- [Goal]:
Reproduce word for word the stretch from the start of the records through the line containing "PDF Combo box".

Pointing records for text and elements
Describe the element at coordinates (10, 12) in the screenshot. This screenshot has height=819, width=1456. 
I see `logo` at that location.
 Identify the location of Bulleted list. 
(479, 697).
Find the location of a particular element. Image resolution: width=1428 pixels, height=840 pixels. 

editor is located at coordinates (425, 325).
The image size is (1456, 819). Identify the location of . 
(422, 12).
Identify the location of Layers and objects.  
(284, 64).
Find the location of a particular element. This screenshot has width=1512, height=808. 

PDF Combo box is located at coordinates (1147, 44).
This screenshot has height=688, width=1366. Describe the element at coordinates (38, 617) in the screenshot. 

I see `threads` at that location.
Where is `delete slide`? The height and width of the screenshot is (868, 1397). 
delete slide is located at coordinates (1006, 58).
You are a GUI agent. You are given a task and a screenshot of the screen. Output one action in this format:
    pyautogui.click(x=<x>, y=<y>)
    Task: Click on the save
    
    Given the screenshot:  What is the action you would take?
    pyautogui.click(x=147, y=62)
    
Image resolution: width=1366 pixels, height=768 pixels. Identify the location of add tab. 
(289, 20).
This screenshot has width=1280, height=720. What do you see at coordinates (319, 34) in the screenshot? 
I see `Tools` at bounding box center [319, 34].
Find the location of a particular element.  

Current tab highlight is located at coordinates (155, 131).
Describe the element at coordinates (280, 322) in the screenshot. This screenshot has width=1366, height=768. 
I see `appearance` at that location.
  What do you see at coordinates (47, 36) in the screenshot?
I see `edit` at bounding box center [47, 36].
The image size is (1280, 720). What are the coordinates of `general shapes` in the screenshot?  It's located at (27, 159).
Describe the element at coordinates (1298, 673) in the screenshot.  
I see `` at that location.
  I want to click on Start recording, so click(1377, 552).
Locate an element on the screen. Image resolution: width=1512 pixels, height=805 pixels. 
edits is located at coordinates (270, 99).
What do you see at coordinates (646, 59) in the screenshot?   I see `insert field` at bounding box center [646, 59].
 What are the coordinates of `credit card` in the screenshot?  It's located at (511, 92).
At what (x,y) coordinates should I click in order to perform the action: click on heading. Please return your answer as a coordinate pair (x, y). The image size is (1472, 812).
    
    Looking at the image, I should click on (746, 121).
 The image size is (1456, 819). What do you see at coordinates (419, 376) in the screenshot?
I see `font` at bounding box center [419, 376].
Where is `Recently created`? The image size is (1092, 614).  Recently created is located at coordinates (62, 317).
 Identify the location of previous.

- [The solution]:
Describe the element at coordinates (10, 12) in the screenshot. This screenshot has height=819, width=1456. 
I see `logo` at that location.
 Identify the location of Bulleted list. 
(479, 697).
Find the location of a particular element. Image resolution: width=1428 pixels, height=840 pixels. 

editor is located at coordinates (425, 325).
The image size is (1456, 819). Identify the location of . 
(422, 12).
Identify the location of Layers and objects.  
(284, 64).
Find the location of a particular element. This screenshot has width=1512, height=808. 

PDF Combo box is located at coordinates (1147, 44).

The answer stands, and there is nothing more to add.